NixOS is a functional Linux distribution based on the Nix package manager. It uses a functional script language to maintain the overall Linux host as which is also the basis of the package manager, in a realized solution of the Unix update problem.
|Company / developer||Universities of Delft and Utrecht|
|Source model||Free and open source software|
|Initial release||MM DD, 2006|
|Latest stable release||Rolling release|
|Update method||Package (re)Derivation|
|Supported platforms||IA-32, x86-64,|
|Kernel type||Monolithic (Linux)|
|Default user interface||tty|
|License||GNU General Public License, others|
NixOS uses a declarative approach to 'Nix host and package managment on the bare bones of a Unix implementation. BSD and other Unices are targetted but practically Linux is the only significantly supported OS.
Relation to LSB
NixOS is perforce, given its basic design principles, a unique Linux system. While there are some elements of commonality with various standards and in practice there currently at this writing over 3,000 working packages showing the abstraction of "Nix" can be realized, NixOS does not conform to common layout standards such as are common to most Linux distributions.
In particular, there is no /usr directory.
Most package managers center around the file format of packager and a set of command line and GUI frontends for managing the install of the package files. There is no such file format for Nix, the corresponding thing being the framework for capturing software configurations and the functional scripting language in which it is implemented. Command line utilities are the reference means of working with Nix packages and Nixos and there are derivative systems with GUIs.
The Expression Language
Figure 1 shows the syntax of the Nix expression languages. The scripting which declaratively captures the elements of a given Nix configuration item so that it can be manipulated in operations is called that package's expression
The development and maintenance of a Nix package from its author's distributed package (or the original packaging in a native Nix package) is called a derivation.
NixOS uniformly uses the Upstart asynchronous, event-driven alternative to the standard Sys V initctl mechanism for management of processes as jobs.

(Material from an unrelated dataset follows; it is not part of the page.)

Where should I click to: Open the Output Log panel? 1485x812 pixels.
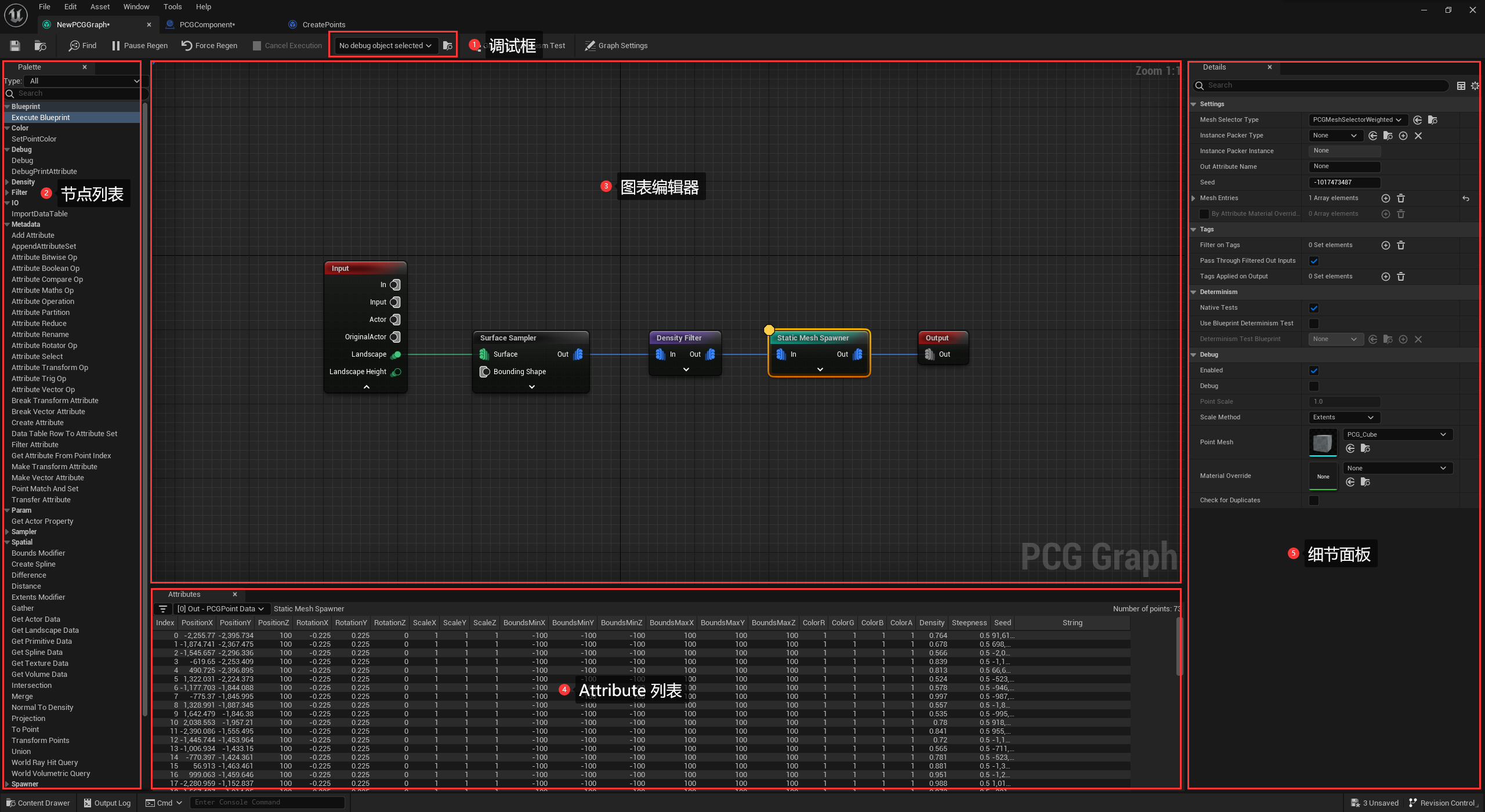(107, 802)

NixOS declarative configuration management approach is the basis of a number of distinctive features.
Via the Hydra subproject, NixOS supports a continuous integration build model.
Configuration changes whether system wide or those of a particular user can be rolled back with a single command.
Users have their own package managment environments, something lacking in other package managers where the user is assumed to be the superuser.